##### INFORMATION #####

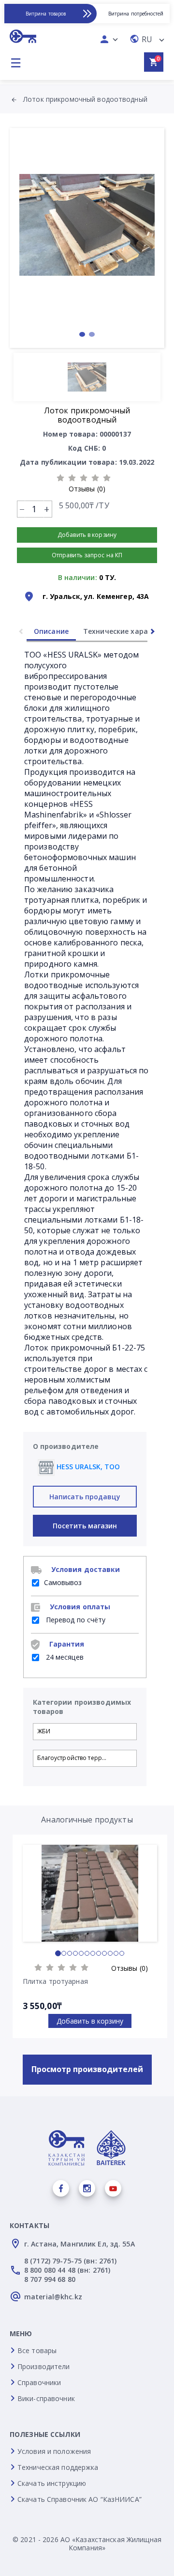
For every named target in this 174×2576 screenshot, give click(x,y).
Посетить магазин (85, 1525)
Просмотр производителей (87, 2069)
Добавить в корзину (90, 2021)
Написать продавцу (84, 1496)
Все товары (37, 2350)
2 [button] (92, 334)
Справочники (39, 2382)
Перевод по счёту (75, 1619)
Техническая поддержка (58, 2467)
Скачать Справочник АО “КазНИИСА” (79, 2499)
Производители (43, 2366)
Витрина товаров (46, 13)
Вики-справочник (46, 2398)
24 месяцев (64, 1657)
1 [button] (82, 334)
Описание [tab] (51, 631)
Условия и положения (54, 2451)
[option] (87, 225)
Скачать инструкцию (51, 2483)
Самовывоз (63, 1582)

#####
##### INFORMATION #####

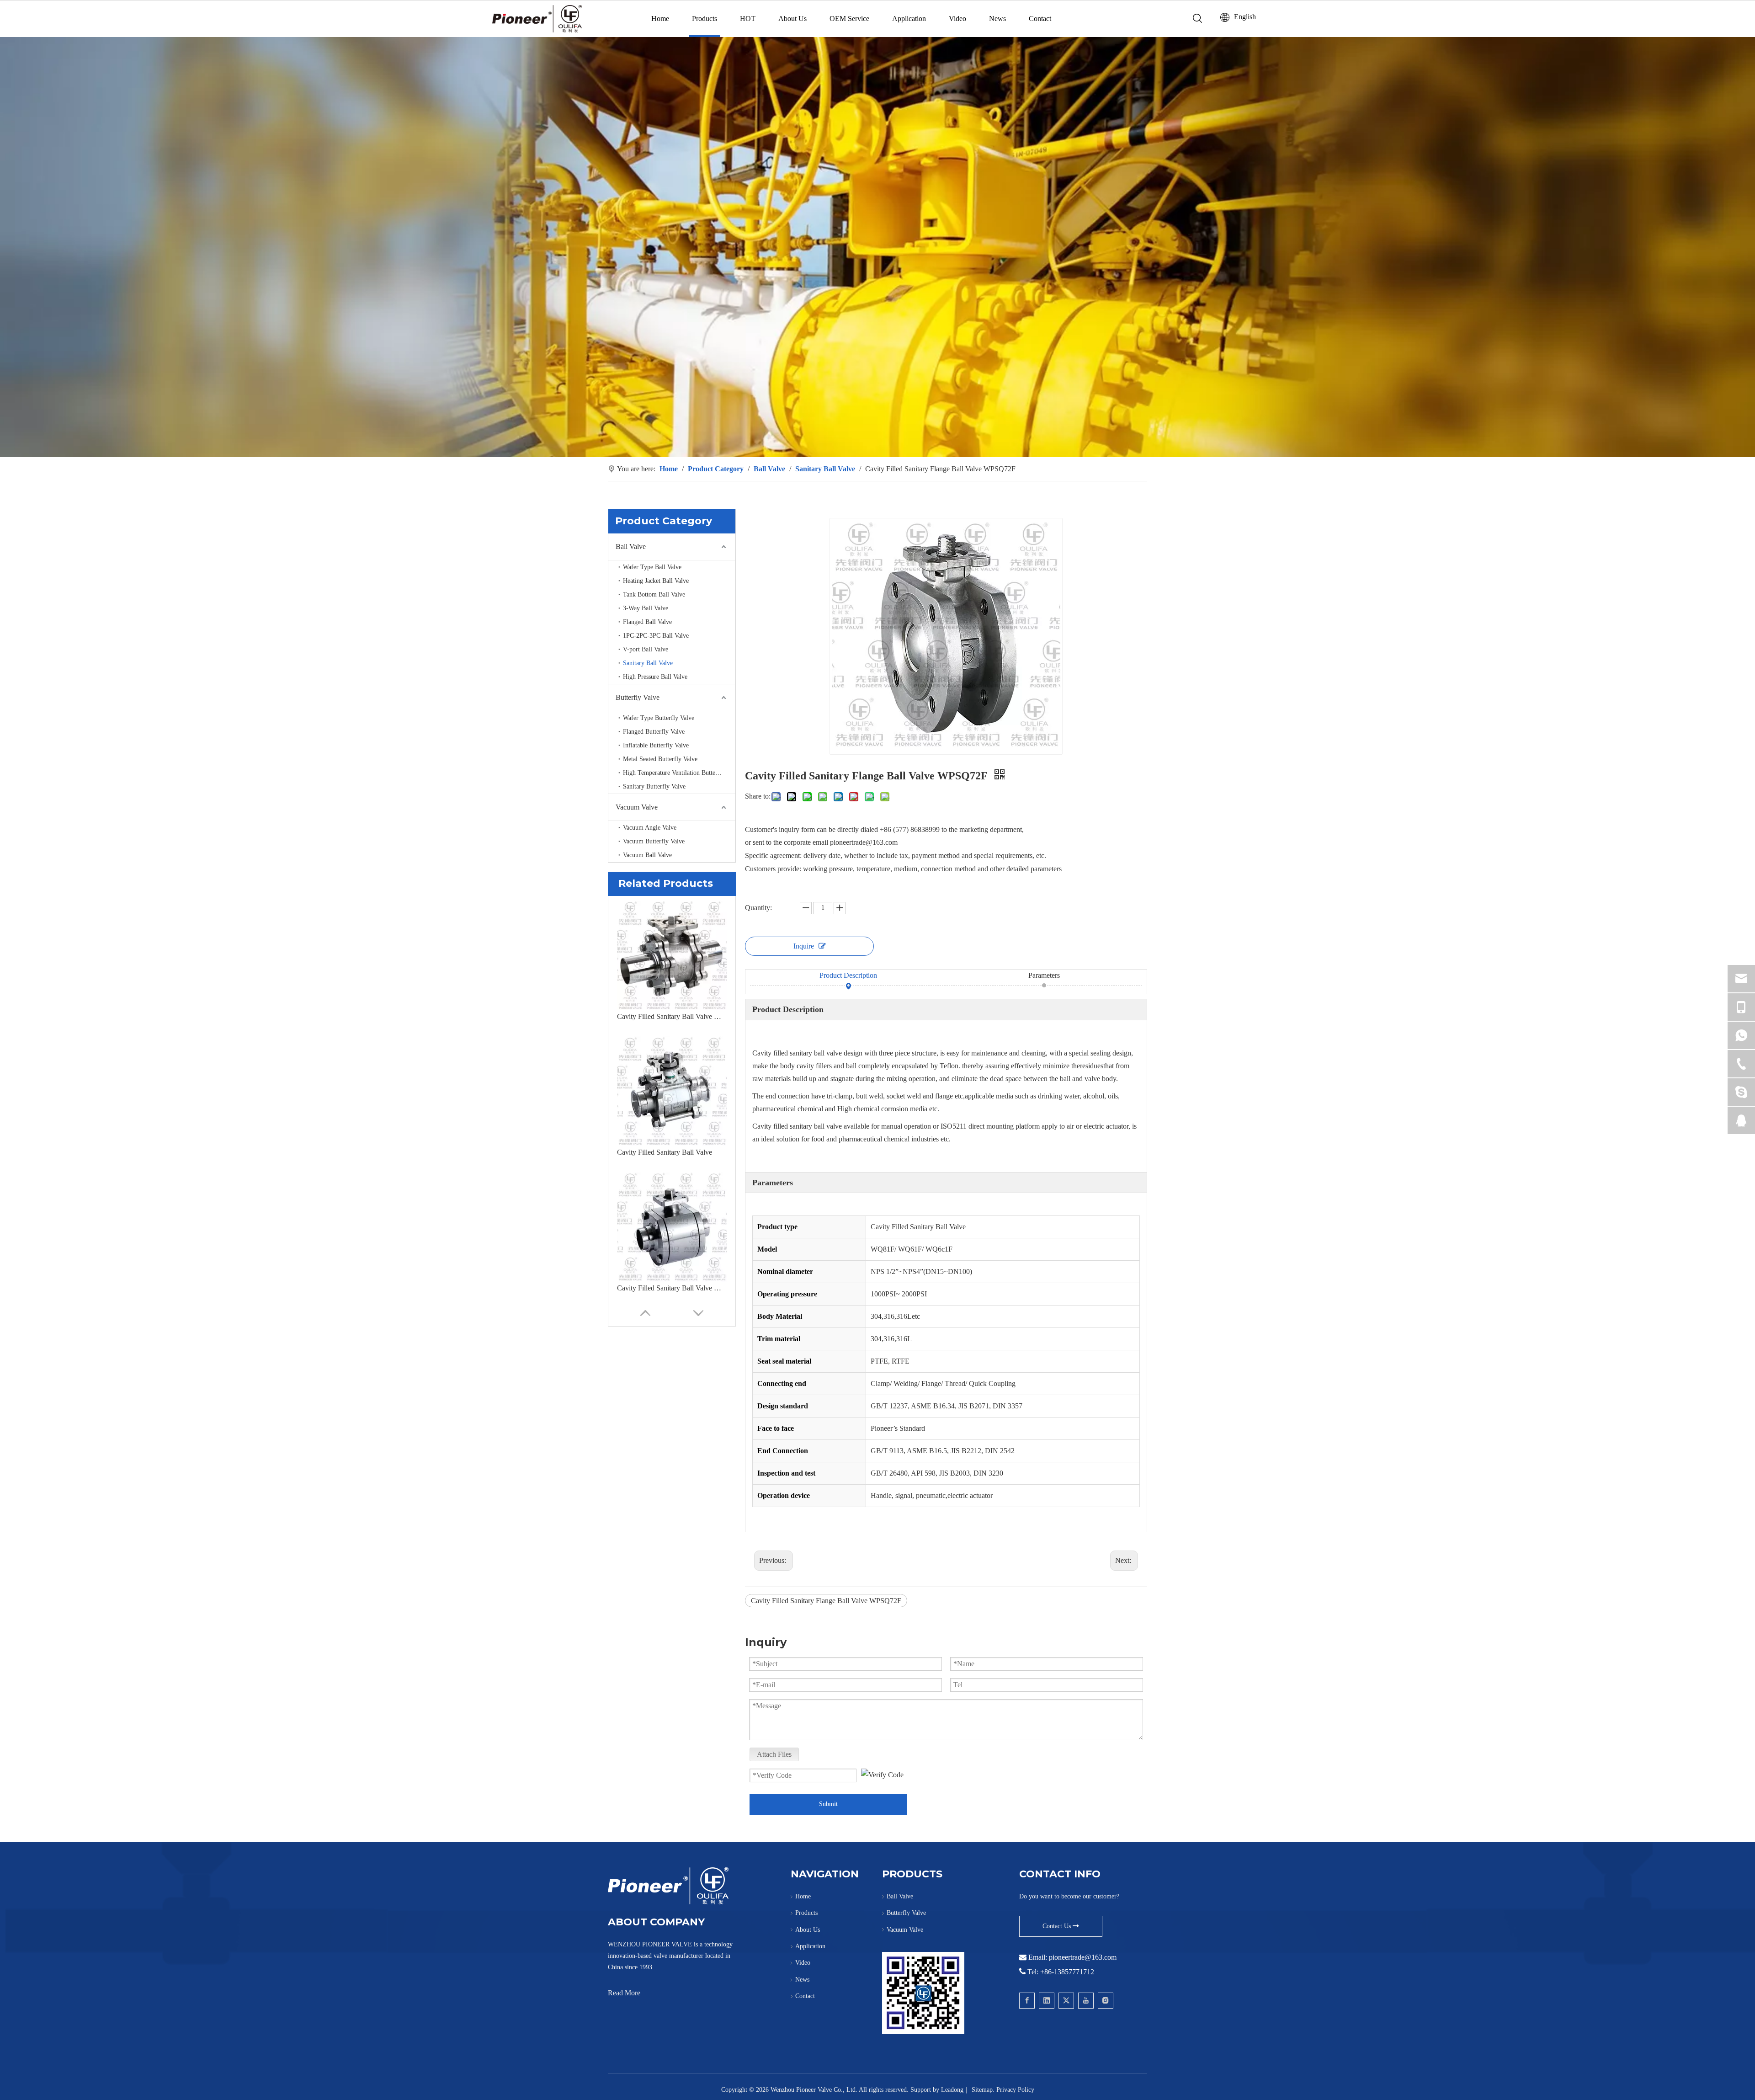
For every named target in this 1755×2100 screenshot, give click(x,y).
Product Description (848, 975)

#####

> [PROBLEM TO SOLVE]: How many lines in the data contain the string "give"? Respond with the number only.

> [COMPLETED EXERCISE]: 2